Another approach is to have the Task NOT be generally fired off anytime a
count event is inserted for a User.

I think having the Task be configured to be recursive might be the most
simple to manage.

At the beginning of the day, the initial Aggregator task runs (doing
aggregation for all users), once it is done, it adds a new Task to the Queue
with a Task Name like I mentioned above (this would cover the extremely
random chance that the Task ended up getting created twice somehow), and it
sets the delay to 60 seconds or whatever it is that you want.

So, the task is chained.. and a new one only runs once an old one is
finished.

The problem with this approach is... will you be wasting a lot of CPU time
by having tasks running for all Users trying to aggregate counts if the
users have no counts to aggregate?  That's something you'd just have to test
to see.. (were you to attempt this method).

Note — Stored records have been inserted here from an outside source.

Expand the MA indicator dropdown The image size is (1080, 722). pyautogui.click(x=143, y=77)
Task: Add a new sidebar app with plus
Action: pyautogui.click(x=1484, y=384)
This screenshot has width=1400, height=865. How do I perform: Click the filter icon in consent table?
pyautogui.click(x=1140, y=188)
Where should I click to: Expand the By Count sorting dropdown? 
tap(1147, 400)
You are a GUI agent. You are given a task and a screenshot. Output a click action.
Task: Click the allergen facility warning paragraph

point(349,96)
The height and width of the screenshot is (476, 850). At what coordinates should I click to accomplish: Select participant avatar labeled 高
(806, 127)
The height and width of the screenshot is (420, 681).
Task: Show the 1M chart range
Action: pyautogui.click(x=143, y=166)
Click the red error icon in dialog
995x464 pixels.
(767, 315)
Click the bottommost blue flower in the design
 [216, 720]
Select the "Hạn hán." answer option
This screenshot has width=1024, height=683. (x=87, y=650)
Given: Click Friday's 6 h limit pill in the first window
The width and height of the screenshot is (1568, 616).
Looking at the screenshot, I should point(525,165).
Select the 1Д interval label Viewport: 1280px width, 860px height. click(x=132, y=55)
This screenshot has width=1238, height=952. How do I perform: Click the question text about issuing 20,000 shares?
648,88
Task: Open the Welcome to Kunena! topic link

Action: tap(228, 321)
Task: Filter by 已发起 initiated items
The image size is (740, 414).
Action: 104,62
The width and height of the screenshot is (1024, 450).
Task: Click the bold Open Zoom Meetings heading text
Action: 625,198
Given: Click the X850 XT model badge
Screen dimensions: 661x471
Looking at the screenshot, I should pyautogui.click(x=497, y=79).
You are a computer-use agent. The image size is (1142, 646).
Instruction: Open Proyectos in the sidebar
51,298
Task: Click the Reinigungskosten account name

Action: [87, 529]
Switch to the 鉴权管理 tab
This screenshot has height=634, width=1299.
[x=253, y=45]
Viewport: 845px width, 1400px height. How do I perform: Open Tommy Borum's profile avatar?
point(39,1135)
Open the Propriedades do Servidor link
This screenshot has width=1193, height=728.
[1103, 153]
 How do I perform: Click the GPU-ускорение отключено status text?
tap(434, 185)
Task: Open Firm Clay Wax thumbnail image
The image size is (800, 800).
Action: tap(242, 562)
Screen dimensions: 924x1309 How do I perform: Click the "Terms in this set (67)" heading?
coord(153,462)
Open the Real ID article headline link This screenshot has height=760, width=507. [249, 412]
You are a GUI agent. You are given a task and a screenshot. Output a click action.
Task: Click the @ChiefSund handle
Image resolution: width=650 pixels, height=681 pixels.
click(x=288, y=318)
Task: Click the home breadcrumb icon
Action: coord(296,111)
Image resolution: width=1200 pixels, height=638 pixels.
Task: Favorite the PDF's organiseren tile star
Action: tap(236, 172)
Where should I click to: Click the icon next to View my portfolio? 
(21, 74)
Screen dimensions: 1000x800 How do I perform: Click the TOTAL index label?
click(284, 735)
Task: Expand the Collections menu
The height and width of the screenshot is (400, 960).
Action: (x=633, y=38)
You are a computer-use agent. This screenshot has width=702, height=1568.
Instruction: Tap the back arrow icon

On Sat, Nov 28, 2009 at 7:45 PM, peterk peter.ke...@gmail.com wrote:

 Hey Eli,

 Thanks very much for your replies.

 You're thinking along the same lines as me, although I wasn't
 considering using Expandos to store the data.

 My concern is sort of independent of this anyway - i'm worried that
 you can actually have more than one task aggregating changes to a
 counter running simultaneously.

 For example, an update is recorded for Bob's counter.

 How do we know if a task is already running to aggregate Bob's
 updates? If it's not we want to create one, but if there is already
 one we don't, because we want to try and avoid multiple tasks running
 simultaneously for one counter.

 So we could use  a flag to indicate if a task is already running. So
 before starting a task you could look to see if a flag is set. But
 there is a window there where two updates could see no flag, and
 create two tasks, and then create their flag. We could maybe use a
 transaction to get around this, but then I think (?) we have a point
 of contention for updates as if we were updating a single counter
 entity, and we're losing the benefits of all our other work.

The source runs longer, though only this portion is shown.